TASK DESCRIPTION: Tally how many lines of these entries hold the string "scrollbar". Return the number alone.

DATASET EXTRACT:
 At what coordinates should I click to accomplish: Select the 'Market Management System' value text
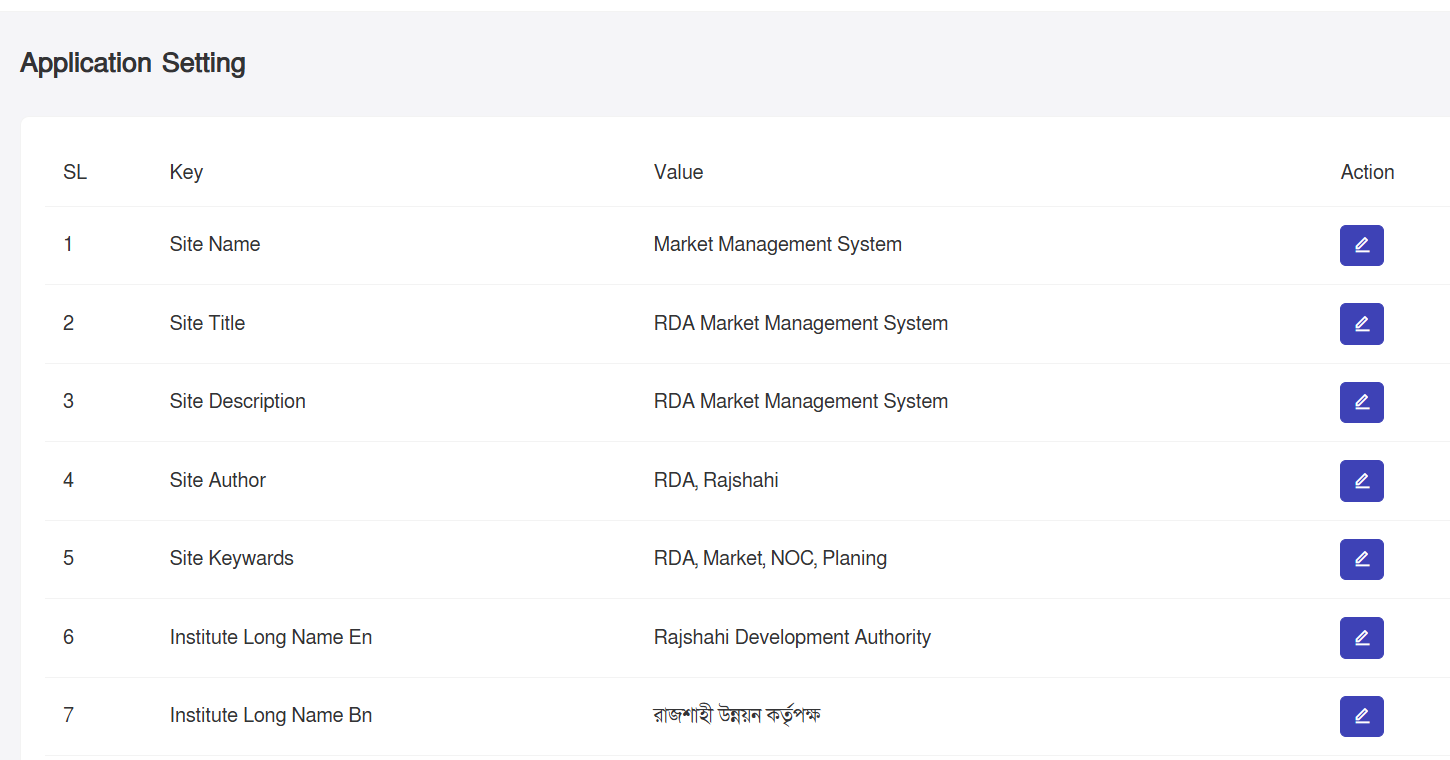click(777, 244)
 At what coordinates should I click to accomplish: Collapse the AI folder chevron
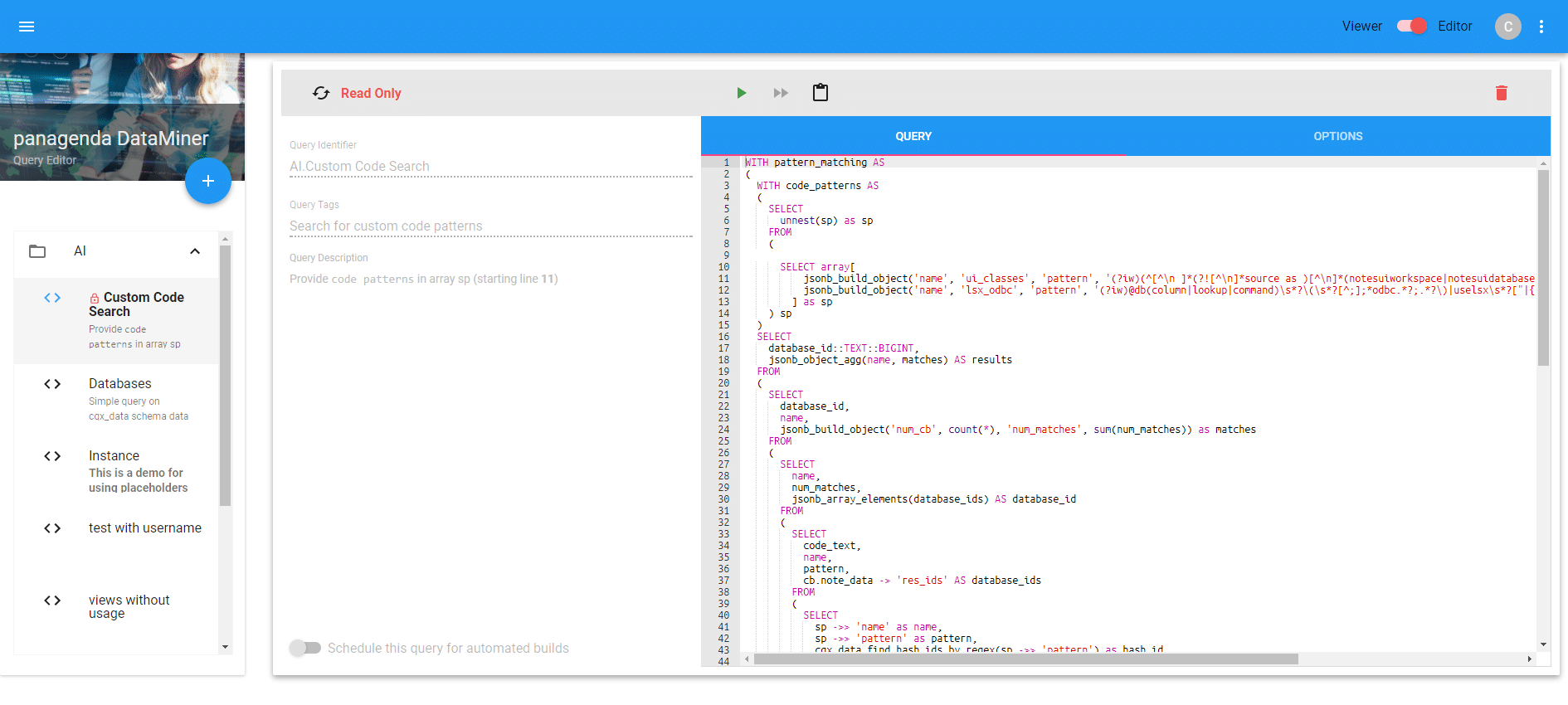pyautogui.click(x=195, y=251)
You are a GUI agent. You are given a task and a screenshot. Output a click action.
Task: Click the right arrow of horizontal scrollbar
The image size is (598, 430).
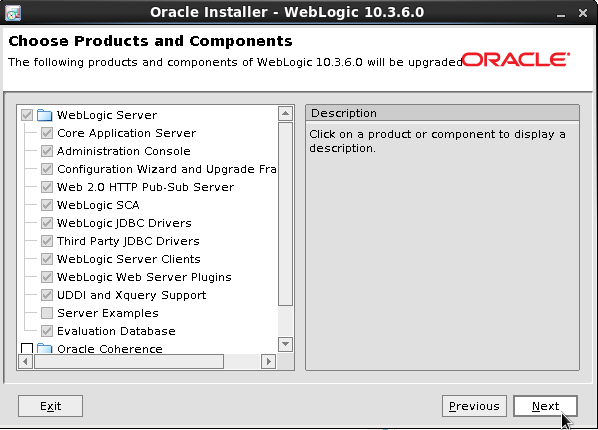(x=268, y=361)
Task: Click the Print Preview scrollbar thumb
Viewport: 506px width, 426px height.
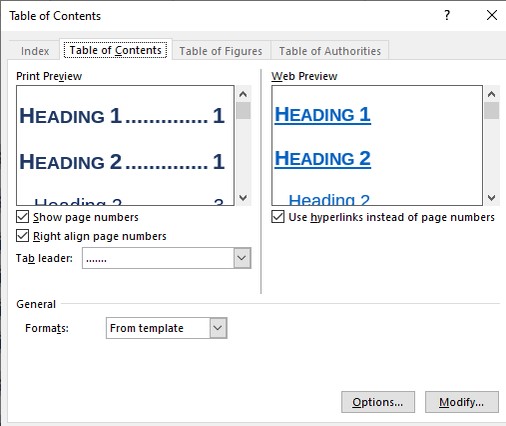Action: tap(243, 111)
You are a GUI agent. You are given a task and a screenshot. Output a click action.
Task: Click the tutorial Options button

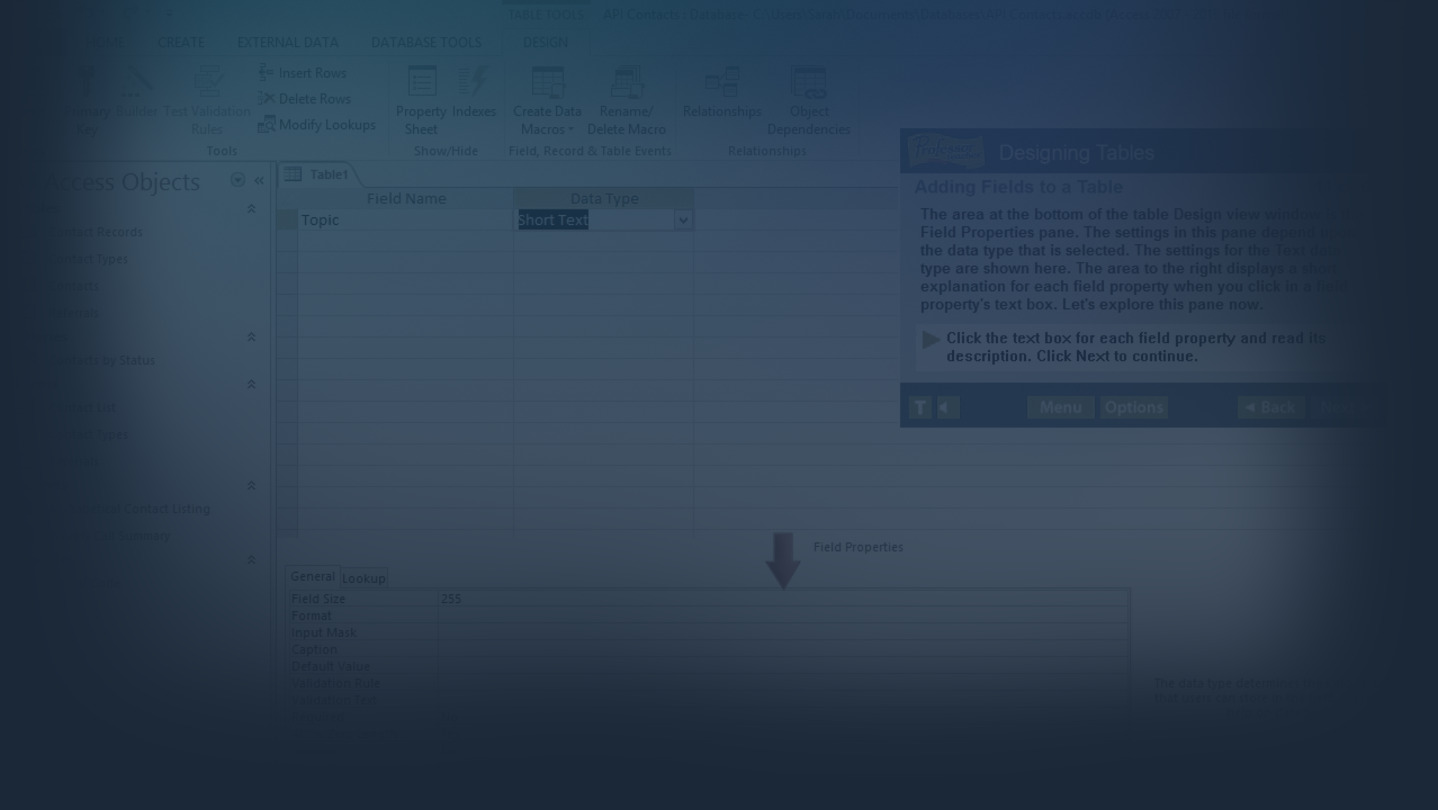click(x=1133, y=408)
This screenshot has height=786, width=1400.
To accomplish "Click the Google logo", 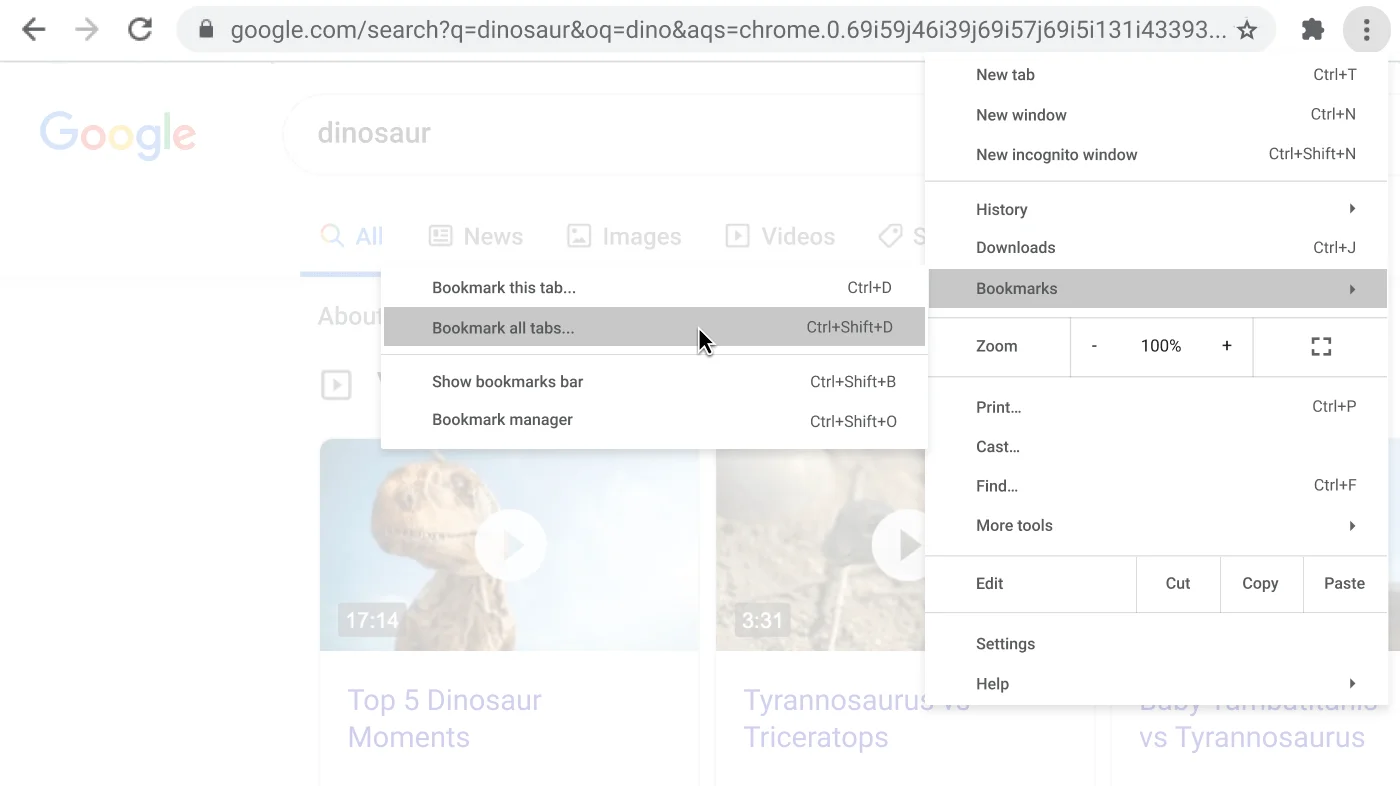I will point(117,134).
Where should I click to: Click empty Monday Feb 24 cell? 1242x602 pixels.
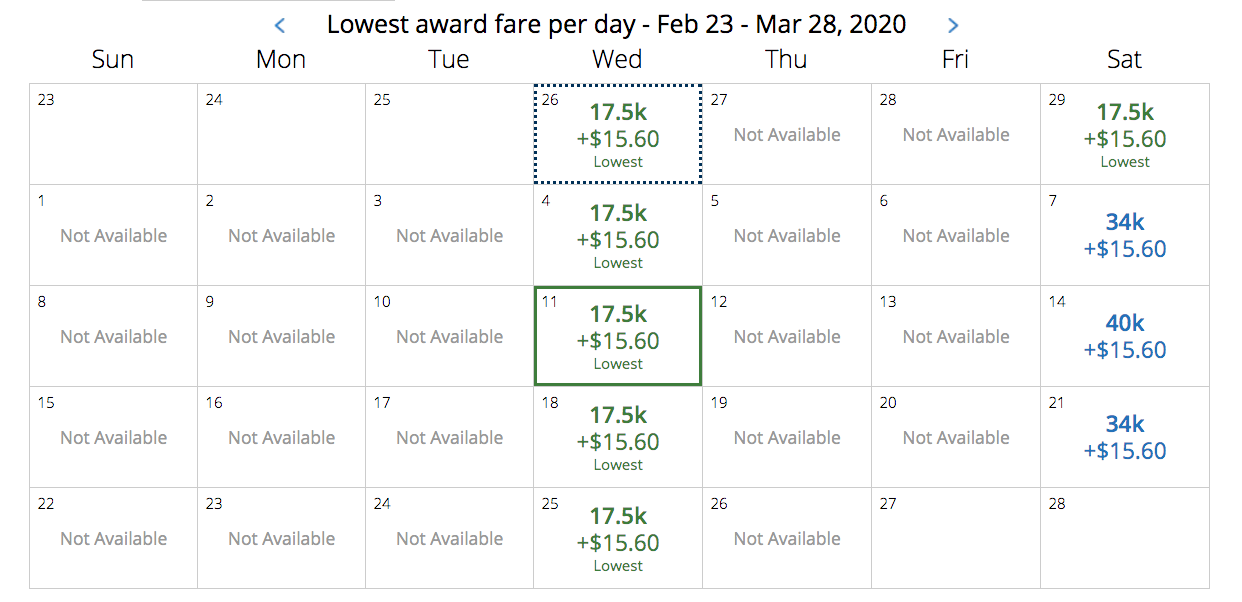coord(281,135)
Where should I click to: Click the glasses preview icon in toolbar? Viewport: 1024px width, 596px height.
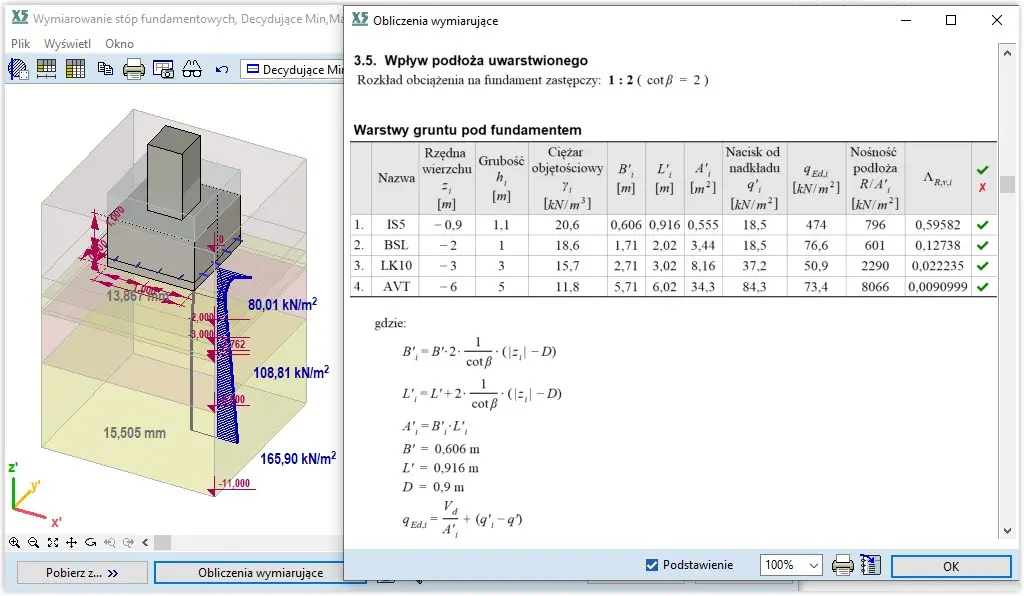192,69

THE COMPLETED TASK: 2